• [BRIEF]: Could you set down the listing below exactly, leaving out its pictures?

(Beginning of RECORD EXCERPTS)

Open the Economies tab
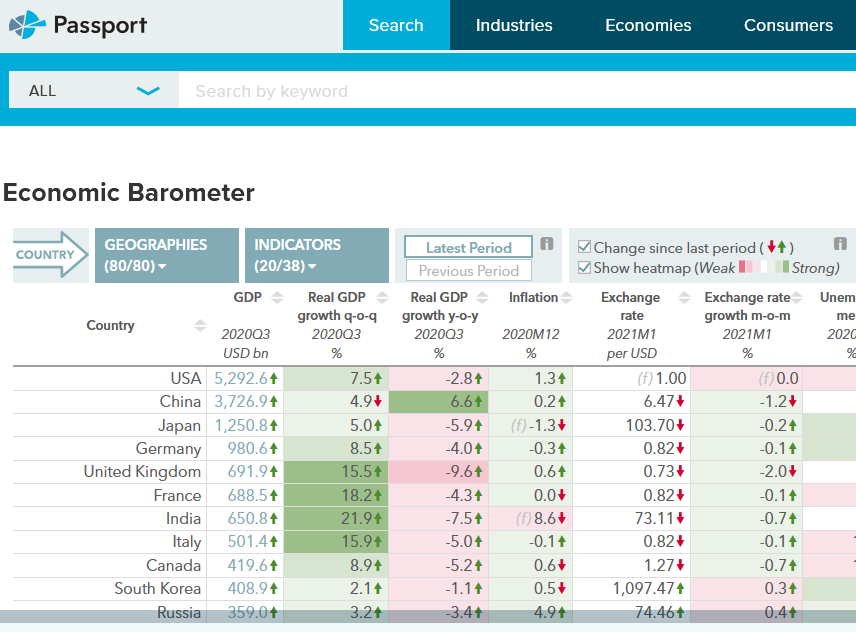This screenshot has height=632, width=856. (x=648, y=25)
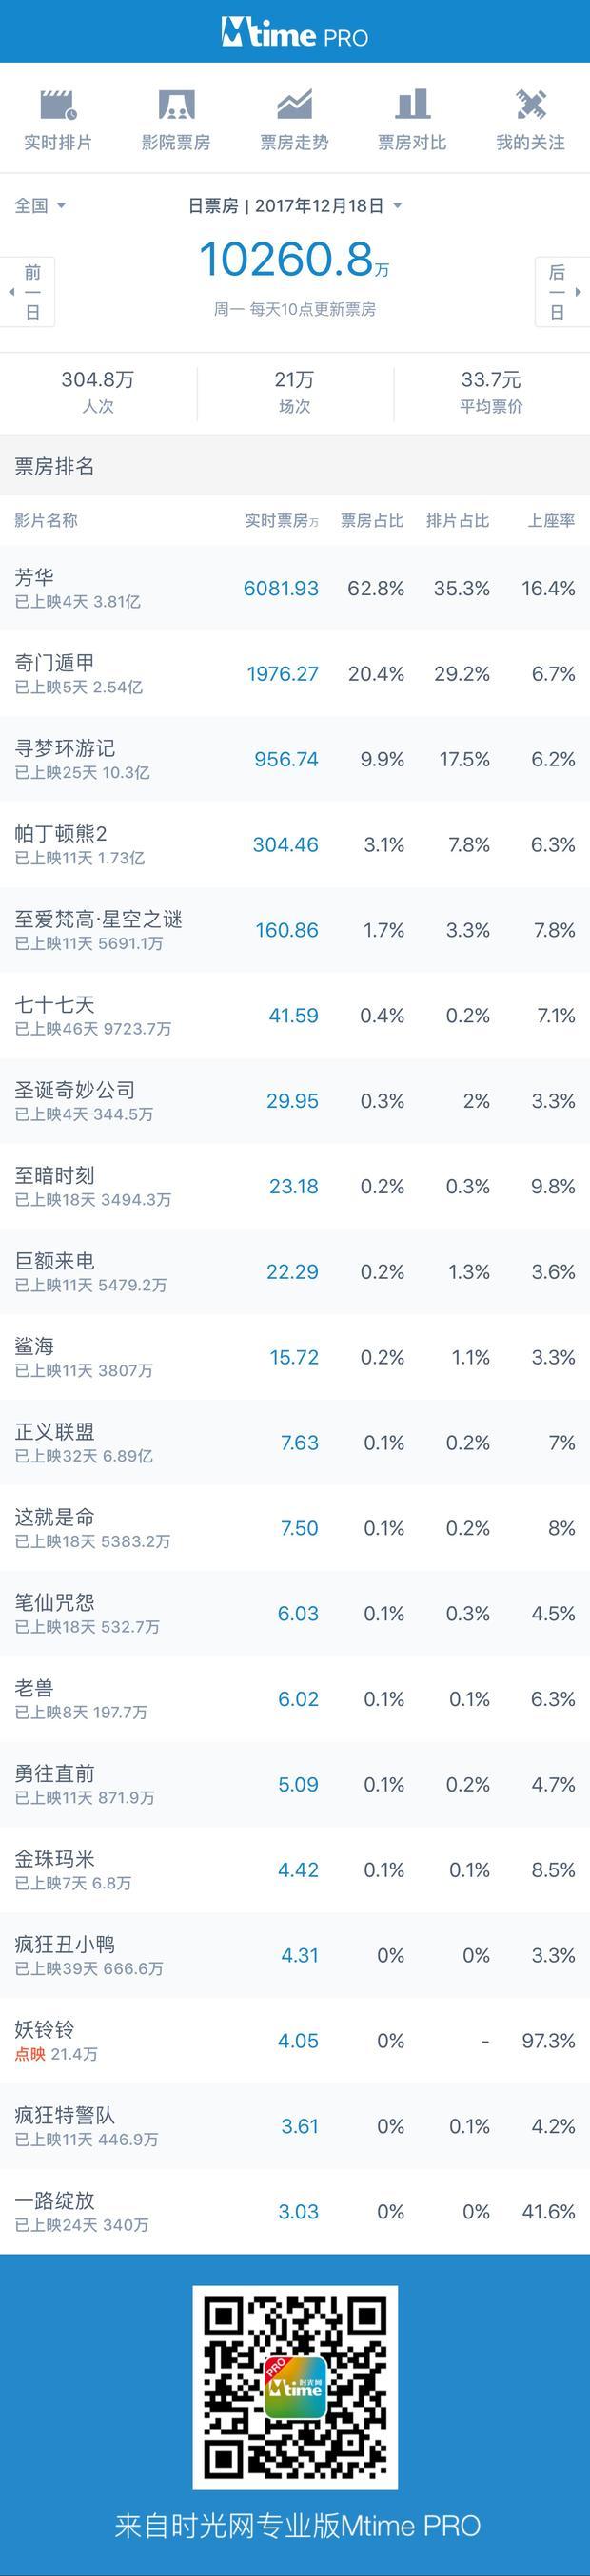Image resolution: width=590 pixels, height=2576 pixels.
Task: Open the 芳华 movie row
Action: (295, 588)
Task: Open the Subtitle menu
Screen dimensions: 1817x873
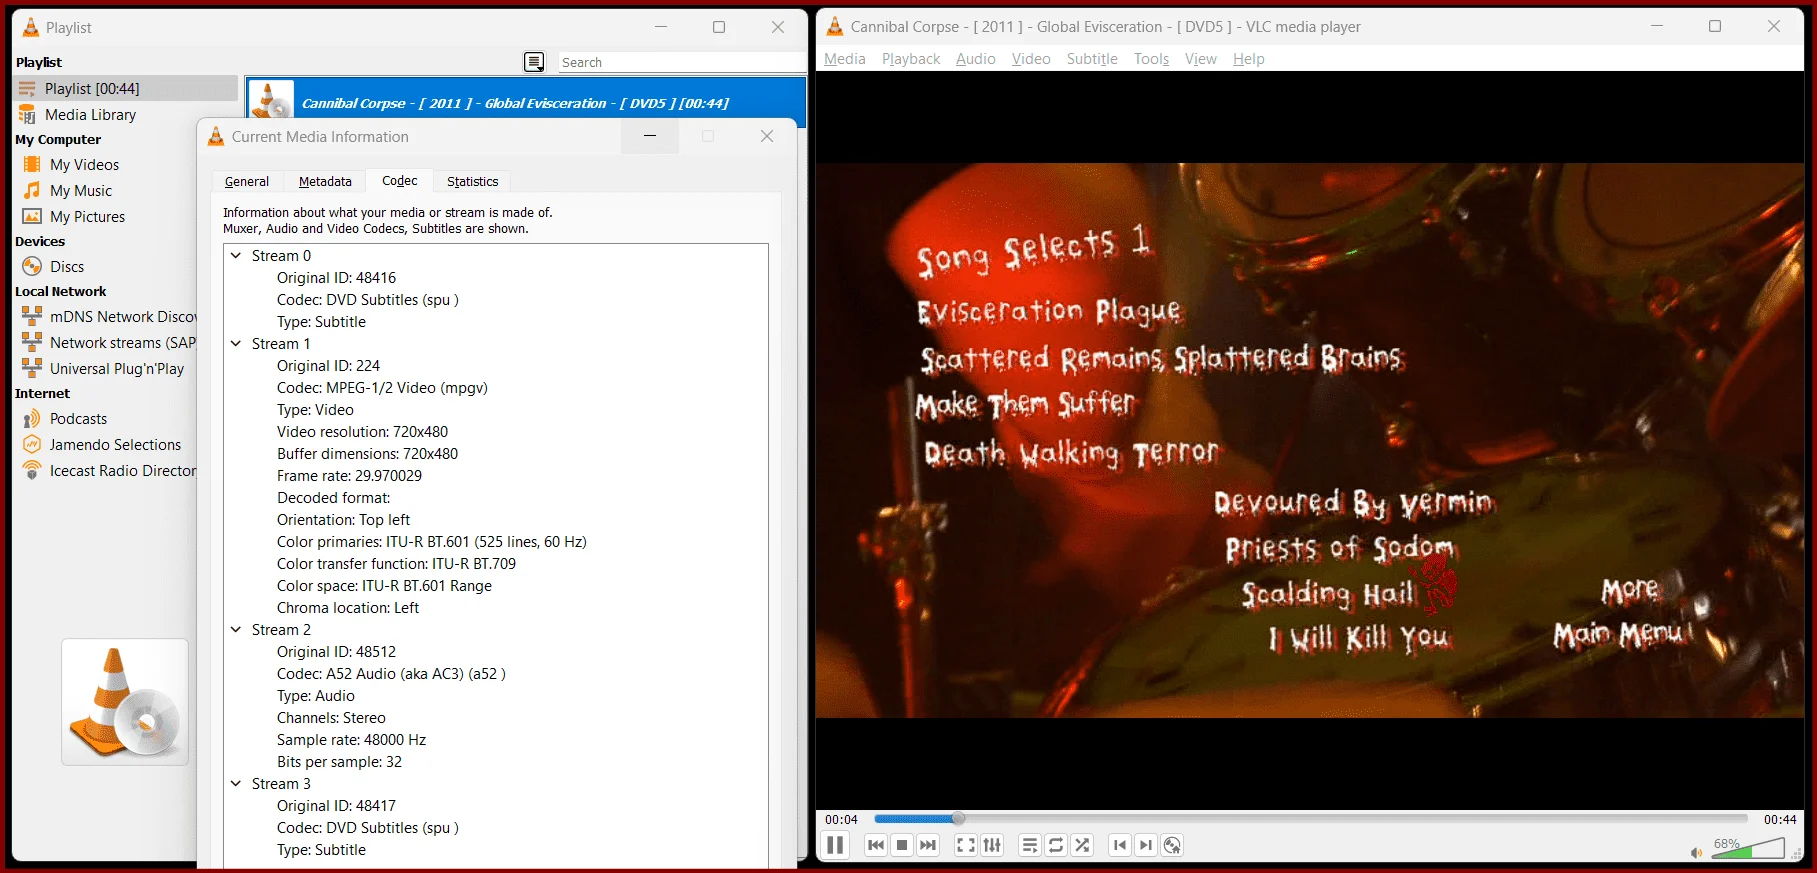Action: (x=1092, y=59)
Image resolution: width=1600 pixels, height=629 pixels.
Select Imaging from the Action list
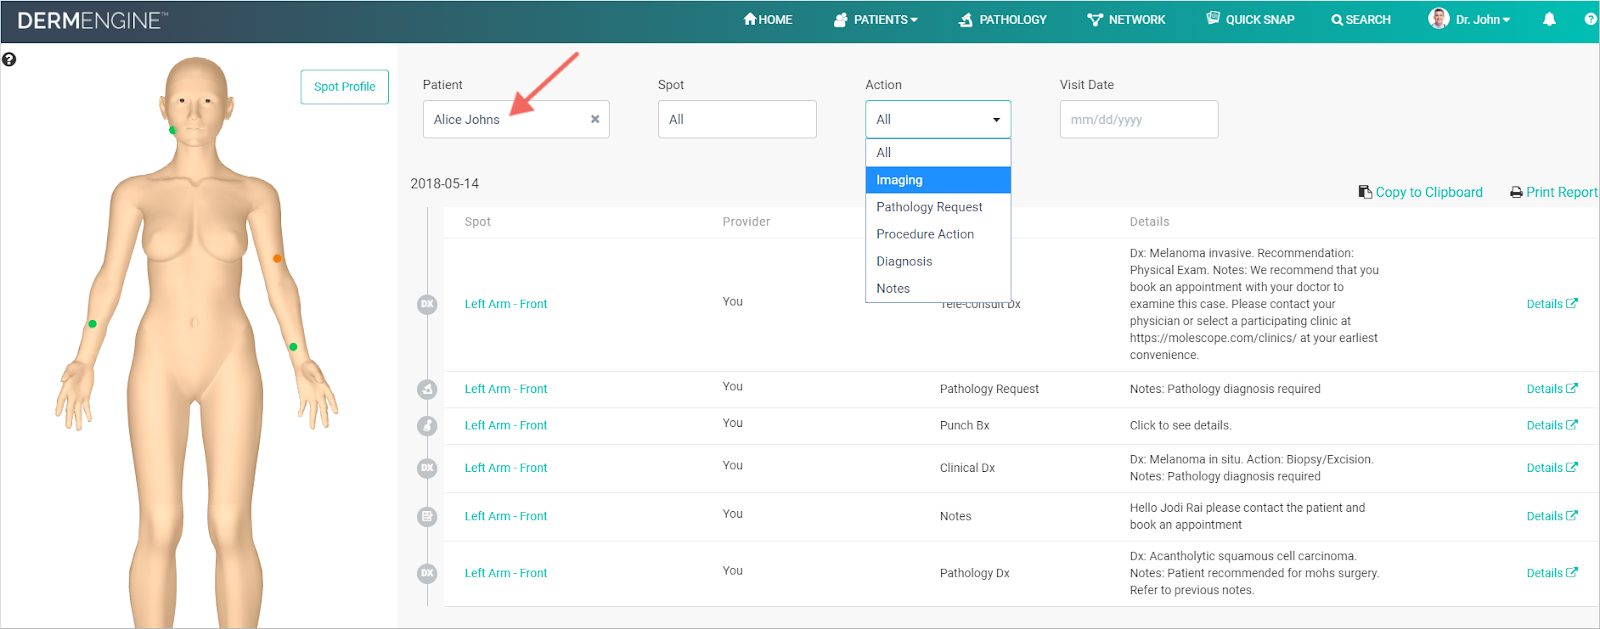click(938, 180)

(End of RECORD EXCERPTS)

• [ANSWER TO THE EXERCISE]:
Open the Economies tab
This screenshot has height=632, width=856. (x=648, y=25)
Image resolution: width=590 pixels, height=2576 pixels.
Task: Open the 芳华 movie row
Action: (295, 588)
Task: Open the Subtitle menu
Screen dimensions: 1817x873
Action: (x=1092, y=59)
Image resolution: width=1600 pixels, height=629 pixels.
Select Imaging from the Action list
click(938, 180)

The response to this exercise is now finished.